Florida Senate - 2017 CS for SB 420
By the Committee on Banking and Insurance; and Senator Brandes
597-01936-17 2017420c1
1 A bill to be entitled
2 An act relating to flood insurance; amending s.
3 627.0628, F.S.; revising the intervals at which
4 specified standards and guidelines for projecting
5 certain rate filings must be revised by the Florida
6 Commission on Hurricane Loss Projection Methodology;
7 amending s. 627.715, F.S.; authorizing certain
8 insurers to issue insurance policies, contracts, or
9 endorsements providing certain excess coverage for the
10 peril of flood; revising applicability; authorizing an
11 insurer to issue flood insurance policies on a
12 flexible basis; extending the last date of filing with
13 the Office of Insurance Regulation of certain flood
14 coverage rates that may be established and used by an
15 insurer; specifying a condition for an eligible
16 surplus lines insurer before a surplus lines agent may
17 be excepted from a diligent-effort requirement when
18 exporting flood insurance contracts or endorsements to
19 the insurer; deleting the expiration date of the
20 exception; revising applicability of certain
21 notification and filing requirements; revising
22 provisions related to an acknowledgment required
23 before the procurement of a private flood insurance
24 policy for property currently insured under the
25 National Flood Insurance Program; providing an
26 effective date.
27
28 Be It Enacted by the Legislature of the State of Florida:
29
30 Section 1. Paragraph (f) of subsection (3) of section
31 627.0628, Florida Statutes, is amended to read:
32 627.0628 Florida Commission on Hurricane Loss Projection
33 Methodology; public records exemption; public meetings
34 exemption.—
35 (3) ADOPTION AND EFFECT OF STANDARDS AND GUIDELINES.—
36 (f) The commission shall revise previously adopted
37 actuarial methods, principles, standards, models, or output
38 ranges every odd-numbered year for hurricane loss projections.
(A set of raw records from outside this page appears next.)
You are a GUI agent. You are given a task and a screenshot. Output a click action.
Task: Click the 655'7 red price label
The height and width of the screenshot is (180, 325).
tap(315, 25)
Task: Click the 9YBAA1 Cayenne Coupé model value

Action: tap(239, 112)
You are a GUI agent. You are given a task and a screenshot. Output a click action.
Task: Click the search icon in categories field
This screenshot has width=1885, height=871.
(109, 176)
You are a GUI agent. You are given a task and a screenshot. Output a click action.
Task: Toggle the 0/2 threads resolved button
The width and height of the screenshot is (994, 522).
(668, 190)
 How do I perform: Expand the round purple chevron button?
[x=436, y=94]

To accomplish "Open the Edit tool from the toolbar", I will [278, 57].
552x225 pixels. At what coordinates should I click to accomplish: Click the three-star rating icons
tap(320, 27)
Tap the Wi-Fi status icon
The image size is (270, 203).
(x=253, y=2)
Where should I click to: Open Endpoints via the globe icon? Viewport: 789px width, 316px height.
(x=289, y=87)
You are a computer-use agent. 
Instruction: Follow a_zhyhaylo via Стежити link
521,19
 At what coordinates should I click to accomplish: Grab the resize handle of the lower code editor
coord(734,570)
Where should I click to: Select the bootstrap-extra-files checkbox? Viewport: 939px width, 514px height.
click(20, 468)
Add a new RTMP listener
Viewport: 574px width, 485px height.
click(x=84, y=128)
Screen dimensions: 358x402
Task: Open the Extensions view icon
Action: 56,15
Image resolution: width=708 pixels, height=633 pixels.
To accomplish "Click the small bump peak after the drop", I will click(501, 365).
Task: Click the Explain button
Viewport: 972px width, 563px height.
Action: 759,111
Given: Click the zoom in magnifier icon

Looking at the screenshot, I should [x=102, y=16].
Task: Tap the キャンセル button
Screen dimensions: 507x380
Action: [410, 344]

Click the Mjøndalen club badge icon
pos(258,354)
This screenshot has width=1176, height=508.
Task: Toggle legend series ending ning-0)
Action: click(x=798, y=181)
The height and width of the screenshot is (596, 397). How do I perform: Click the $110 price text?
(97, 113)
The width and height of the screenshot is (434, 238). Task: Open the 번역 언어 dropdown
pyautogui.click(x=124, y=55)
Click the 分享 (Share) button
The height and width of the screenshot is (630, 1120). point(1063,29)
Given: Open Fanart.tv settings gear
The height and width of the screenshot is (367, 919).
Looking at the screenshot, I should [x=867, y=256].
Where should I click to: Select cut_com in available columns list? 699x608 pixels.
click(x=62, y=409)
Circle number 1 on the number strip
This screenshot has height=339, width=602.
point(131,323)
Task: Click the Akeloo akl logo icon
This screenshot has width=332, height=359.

39 The commission shall revise previously adopted actuarial
40 methods, principles, standards, models, or output ranges no less
41 than every 4 years for flood loss projections.
42 Section 2. Section 627.715, Florida Statutes, is amended to
43 read:
44 627.715 Flood insurance.—An authorized insurer may issue an
45 insurance policy, contract, or endorsement providing personal
46 lines residential coverage for the peril of flood or excess
47 coverage for the peril of flood on any structure or the contents
48 of personal property contained therein, subject to this section.
49 This section does not apply to commercial lines residential or
50 commercial lines nonresidential coverage for the peril of flood.
51 This section also does not apply to coverage for the peril of
52 flood that is excess coverage over any other insurance covering
53 the peril of flood. An insurer may issue flood insurance
54 policies, contracts, or endorsements on a standard, preferred,
55 customized, flexible, or supplemental basis.
56 (1)(a) Except for excess flood insurance policies, policies
57 issued under this section include:
58 1. Standard flood insurance, which must cover only losses
59 from the peril of flood, as defined in paragraph (b), equivalent
60 to that provided under a standard flood insurance policy under
61 the National Flood Insurance Program. Standard flood insurance
62 issued under this section must provide the same coverage,
63 including deductibles and adjustment of losses, as that provided
64 under a standard flood insurance policy under the National Flood
65 Insurance Program.
66 2. Preferred flood insurance, which must include the same
67 coverage as standard flood insurance but:
68 a. Include, within the definition of “flood,” losses from
69 water intrusion originating from outside the structure that are
70 not otherwise covered under the definition of “flood” provided
71 in paragraph (b).
72 b. Include coverage for additional living expenses.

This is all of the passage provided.